# Work required
Copy the rows below word for word, every one of them, without changing anything.

Start Dataset extract

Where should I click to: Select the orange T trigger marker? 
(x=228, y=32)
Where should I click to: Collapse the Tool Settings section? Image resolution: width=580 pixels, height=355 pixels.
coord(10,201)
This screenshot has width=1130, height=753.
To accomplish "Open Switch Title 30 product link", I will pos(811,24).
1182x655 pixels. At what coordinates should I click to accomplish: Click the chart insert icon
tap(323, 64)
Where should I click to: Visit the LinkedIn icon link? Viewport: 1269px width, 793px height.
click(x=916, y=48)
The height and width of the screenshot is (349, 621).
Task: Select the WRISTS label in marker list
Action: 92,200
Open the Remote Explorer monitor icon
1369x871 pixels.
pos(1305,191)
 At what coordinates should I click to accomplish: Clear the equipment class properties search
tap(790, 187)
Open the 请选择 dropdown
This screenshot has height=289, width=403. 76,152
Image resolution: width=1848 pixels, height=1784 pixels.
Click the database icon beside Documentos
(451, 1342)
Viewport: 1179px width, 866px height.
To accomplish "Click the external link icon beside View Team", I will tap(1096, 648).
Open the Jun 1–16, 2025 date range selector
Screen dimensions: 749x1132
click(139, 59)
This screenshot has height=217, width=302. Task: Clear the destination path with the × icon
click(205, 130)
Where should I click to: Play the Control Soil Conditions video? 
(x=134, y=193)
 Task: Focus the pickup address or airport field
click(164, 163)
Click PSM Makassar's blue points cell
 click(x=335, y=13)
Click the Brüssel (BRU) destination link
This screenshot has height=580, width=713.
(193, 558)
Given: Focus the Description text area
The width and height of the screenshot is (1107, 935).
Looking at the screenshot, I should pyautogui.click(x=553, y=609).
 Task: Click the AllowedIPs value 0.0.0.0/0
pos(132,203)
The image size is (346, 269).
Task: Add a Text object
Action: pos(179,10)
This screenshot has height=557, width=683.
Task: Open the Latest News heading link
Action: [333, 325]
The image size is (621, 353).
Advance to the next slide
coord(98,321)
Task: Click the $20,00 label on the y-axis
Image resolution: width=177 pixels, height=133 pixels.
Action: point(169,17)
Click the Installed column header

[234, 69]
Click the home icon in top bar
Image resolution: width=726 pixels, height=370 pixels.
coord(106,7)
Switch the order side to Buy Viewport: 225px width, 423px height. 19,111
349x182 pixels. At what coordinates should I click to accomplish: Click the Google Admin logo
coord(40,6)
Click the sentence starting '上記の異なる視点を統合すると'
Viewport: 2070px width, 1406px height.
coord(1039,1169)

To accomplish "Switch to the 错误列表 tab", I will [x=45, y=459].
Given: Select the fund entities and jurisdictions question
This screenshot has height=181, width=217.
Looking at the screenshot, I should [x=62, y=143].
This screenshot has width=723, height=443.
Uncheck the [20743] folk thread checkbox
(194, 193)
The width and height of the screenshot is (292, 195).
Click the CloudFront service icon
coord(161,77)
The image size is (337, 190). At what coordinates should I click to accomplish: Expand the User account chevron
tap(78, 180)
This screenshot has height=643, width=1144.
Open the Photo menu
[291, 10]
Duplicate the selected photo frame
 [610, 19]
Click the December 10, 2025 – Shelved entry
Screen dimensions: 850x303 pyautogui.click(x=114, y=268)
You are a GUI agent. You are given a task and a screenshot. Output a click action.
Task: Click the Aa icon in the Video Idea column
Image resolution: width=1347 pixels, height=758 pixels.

End Dataset extract

# Expected answer
Where should I click to: Select the orange T trigger marker? 
(x=228, y=32)
Where should I click to: Collapse the Tool Settings section? Image resolution: width=580 pixels, height=355 pixels.
coord(10,201)
This screenshot has width=1130, height=753.
To accomplish "Open Switch Title 30 product link", I will pos(811,24).
1182x655 pixels. At what coordinates should I click to accomplish: Click the chart insert icon
tap(323, 64)
Where should I click to: Visit the LinkedIn icon link? Viewport: 1269px width, 793px height.
click(x=916, y=48)
The height and width of the screenshot is (349, 621).
Task: Select the WRISTS label in marker list
Action: 92,200
Open the Remote Explorer monitor icon
1369x871 pixels.
pos(1305,191)
 At what coordinates should I click to accomplish: Clear the equipment class properties search
tap(790, 187)
Open the 请选择 dropdown
This screenshot has height=289, width=403. 76,152
Image resolution: width=1848 pixels, height=1784 pixels.
Click the database icon beside Documentos
(451, 1342)
Viewport: 1179px width, 866px height.
To accomplish "Click the external link icon beside View Team", I will tap(1096, 648).
Open the Jun 1–16, 2025 date range selector
Screen dimensions: 749x1132
click(139, 59)
This screenshot has height=217, width=302. Task: Clear the destination path with the × icon
click(205, 130)
Where should I click to: Play the Control Soil Conditions video? 
(x=134, y=193)
 Task: Focus the pickup address or airport field
click(164, 163)
Click PSM Makassar's blue points cell
 click(x=335, y=13)
Click the Brüssel (BRU) destination link
This screenshot has height=580, width=713.
(193, 558)
Given: Focus the Description text area
The width and height of the screenshot is (1107, 935).
Looking at the screenshot, I should pyautogui.click(x=553, y=609).
 Task: Click the AllowedIPs value 0.0.0.0/0
pos(132,203)
The image size is (346, 269).
Task: Add a Text object
Action: pos(179,10)
This screenshot has height=557, width=683.
Task: Open the Latest News heading link
Action: [333, 325]
The image size is (621, 353).
Advance to the next slide
coord(98,321)
Task: Click the $20,00 label on the y-axis
Image resolution: width=177 pixels, height=133 pixels.
Action: point(169,17)
Click the Installed column header

[234, 69]
Click the home icon in top bar
Image resolution: width=726 pixels, height=370 pixels.
coord(106,7)
Switch the order side to Buy Viewport: 225px width, 423px height. 19,111
349x182 pixels. At what coordinates should I click to accomplish: Click the Google Admin logo
coord(40,6)
Click the sentence starting '上記の異なる視点を統合すると'
Viewport: 2070px width, 1406px height.
coord(1039,1169)

To accomplish "Switch to the 错误列表 tab", I will [x=45, y=459].
Given: Select the fund entities and jurisdictions question
This screenshot has height=181, width=217.
Looking at the screenshot, I should [x=62, y=143].
This screenshot has width=723, height=443.
Uncheck the [20743] folk thread checkbox
(194, 193)
The width and height of the screenshot is (292, 195).
Click the CloudFront service icon
coord(161,77)
The image size is (337, 190). At what coordinates should I click to accomplish: Expand the User account chevron
tap(78, 180)
This screenshot has height=643, width=1144.
Open the Photo menu
[291, 10]
Duplicate the selected photo frame
 [610, 19]
Click the December 10, 2025 – Shelved entry
Screen dimensions: 850x303 pyautogui.click(x=114, y=268)
You are a GUI agent. You are given a task and a screenshot. Output a click action.
Task: Click the Aa icon in the Video Idea column
Image resolution: width=1347 pixels, height=758 pixels.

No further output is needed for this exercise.